What this task involves: Retype exactly the stretch of lines that begins at the line containing "Task: Click the L/R channel select icon" and ends at the last line of the data, with no other lines.

##### Extracted records

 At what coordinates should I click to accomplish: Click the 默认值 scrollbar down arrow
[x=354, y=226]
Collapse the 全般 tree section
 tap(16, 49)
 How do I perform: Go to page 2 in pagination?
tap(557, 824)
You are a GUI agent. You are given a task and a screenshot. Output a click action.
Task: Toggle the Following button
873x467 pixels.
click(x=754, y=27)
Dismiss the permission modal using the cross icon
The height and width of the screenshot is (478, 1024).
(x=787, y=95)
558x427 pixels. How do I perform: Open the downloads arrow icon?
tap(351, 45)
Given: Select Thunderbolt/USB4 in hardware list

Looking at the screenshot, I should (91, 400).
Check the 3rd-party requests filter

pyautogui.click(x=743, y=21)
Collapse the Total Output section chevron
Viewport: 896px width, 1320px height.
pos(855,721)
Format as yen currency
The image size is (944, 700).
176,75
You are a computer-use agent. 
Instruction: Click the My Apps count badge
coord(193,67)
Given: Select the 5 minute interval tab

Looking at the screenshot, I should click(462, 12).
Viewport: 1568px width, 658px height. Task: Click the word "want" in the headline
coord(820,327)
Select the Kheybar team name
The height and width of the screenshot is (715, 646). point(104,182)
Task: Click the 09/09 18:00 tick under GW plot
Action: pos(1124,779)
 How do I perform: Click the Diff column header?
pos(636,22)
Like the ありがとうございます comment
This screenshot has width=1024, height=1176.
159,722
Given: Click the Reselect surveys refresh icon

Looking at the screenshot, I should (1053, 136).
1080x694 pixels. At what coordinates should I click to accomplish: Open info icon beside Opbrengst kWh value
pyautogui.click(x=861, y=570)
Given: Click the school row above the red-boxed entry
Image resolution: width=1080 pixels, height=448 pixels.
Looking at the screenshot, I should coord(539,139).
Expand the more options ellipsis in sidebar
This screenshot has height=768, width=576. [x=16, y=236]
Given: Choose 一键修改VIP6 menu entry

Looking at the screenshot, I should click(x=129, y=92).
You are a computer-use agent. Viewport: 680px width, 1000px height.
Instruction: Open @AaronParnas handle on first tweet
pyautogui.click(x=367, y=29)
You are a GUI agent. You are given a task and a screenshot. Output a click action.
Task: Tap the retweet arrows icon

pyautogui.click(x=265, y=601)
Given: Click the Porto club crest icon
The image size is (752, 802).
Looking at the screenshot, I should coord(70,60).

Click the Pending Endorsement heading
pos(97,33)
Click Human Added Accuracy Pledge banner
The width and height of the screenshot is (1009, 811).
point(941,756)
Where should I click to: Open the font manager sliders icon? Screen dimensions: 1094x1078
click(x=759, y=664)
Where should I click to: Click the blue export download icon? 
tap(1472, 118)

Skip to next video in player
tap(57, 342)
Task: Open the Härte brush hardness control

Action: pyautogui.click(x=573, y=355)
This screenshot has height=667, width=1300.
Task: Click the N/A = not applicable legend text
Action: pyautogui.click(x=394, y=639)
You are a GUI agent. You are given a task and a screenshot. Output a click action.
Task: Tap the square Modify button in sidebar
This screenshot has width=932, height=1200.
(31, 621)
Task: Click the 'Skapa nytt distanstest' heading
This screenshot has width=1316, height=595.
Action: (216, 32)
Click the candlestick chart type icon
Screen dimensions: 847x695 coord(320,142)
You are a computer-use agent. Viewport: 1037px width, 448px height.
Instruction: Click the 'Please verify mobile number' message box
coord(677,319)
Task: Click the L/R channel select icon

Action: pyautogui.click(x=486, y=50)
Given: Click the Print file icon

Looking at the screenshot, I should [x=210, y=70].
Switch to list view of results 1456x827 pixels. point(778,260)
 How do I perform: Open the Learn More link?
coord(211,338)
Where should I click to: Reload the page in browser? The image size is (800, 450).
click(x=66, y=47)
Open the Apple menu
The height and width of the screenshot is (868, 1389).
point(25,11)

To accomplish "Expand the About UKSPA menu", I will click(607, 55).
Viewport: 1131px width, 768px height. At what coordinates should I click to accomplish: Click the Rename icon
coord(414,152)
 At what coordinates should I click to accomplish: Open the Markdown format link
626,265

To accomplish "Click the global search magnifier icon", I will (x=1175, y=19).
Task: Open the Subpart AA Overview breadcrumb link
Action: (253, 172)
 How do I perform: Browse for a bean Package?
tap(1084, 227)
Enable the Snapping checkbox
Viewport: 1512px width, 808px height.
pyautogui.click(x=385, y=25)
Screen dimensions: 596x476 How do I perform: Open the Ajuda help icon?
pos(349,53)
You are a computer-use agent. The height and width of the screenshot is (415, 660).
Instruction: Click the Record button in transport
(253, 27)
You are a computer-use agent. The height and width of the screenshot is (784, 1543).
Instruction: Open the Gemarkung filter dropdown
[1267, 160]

##########

Your solution:
Task: Click the L/R channel select icon

Action: pyautogui.click(x=486, y=50)
Given: Click the Print file icon

Looking at the screenshot, I should [x=210, y=70].
Switch to list view of results 1456x827 pixels. point(778,260)
 How do I perform: Open the Learn More link?
coord(211,338)
Where should I click to: Reload the page in browser? The image size is (800, 450).
click(x=66, y=47)
Open the Apple menu
The height and width of the screenshot is (868, 1389).
point(25,11)

To accomplish "Expand the About UKSPA menu", I will click(607, 55).
Viewport: 1131px width, 768px height. At what coordinates should I click to accomplish: Click the Rename icon
coord(414,152)
 At what coordinates should I click to accomplish: Open the Markdown format link
626,265

To accomplish "Click the global search magnifier icon", I will (x=1175, y=19).
Task: Open the Subpart AA Overview breadcrumb link
Action: (253, 172)
 How do I perform: Browse for a bean Package?
tap(1084, 227)
Enable the Snapping checkbox
Viewport: 1512px width, 808px height.
pyautogui.click(x=385, y=25)
Screen dimensions: 596x476 How do I perform: Open the Ajuda help icon?
pos(349,53)
You are a computer-use agent. The height and width of the screenshot is (415, 660).
Instruction: Click the Record button in transport
(253, 27)
You are a computer-use agent. The height and width of the screenshot is (784, 1543).
Instruction: Open the Gemarkung filter dropdown
[1267, 160]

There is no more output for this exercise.